Tüllerin, organzelerin, uçuşan kumaşların bana çok büyük faydası olacağına inanıyorum ve davetlere de bu tip kıyafetler hazırlamayı düşünüyorum. Danteli herkes çalışıyor ama ben danteli çok farklı şekilde çalışıyorum. Herkesten bir adım önde nasıl olurum düşüncesiyle farklı bir tarzda çalışıyorum. tabii nasıl çalıştığımı anlatarak şimdi meslek sırrı vermek istemiyorum. Aksesuarı çok seviyorum, bu sene aksesuar ön planda kıyafetlerimde; eldivenler, ayakkabılardaki aksesuarlar, broşlar, tasmalar ve ayakkabılar önemli.
Saç renklerinde birkaç rengi bir arada sevmiyorum.

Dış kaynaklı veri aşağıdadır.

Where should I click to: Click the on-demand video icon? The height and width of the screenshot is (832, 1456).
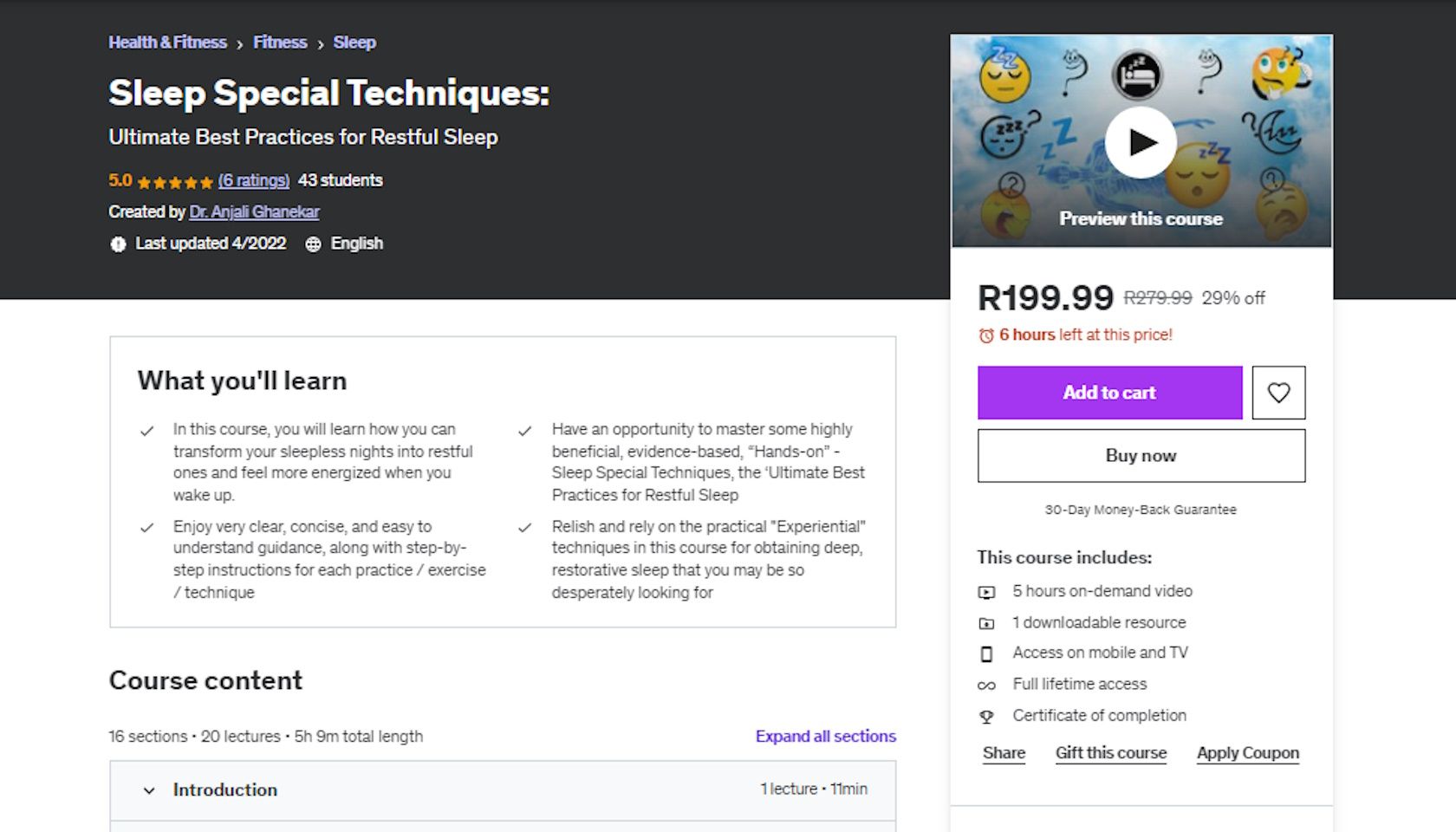click(x=987, y=591)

Ya tam sarışın olacak, ya tam esmer ya da tam bakır, balyajlara pek sıcak bakmıyorum, çok renkli saçı sevmiyorum. Makyajda gözü ön planda seviyorum. Gerçi dünya modasında kırmızı ruj ön planda ama benim kadınlarımda göz dikkat çekici, dudaklar daha pastel oluyor.
-Sizinle sohbet çok güzeldi, samimi ve sıcak karşılamanız ve sorularımıza verdiğiniz içten yanıtlar için çok teşekkür ederiz.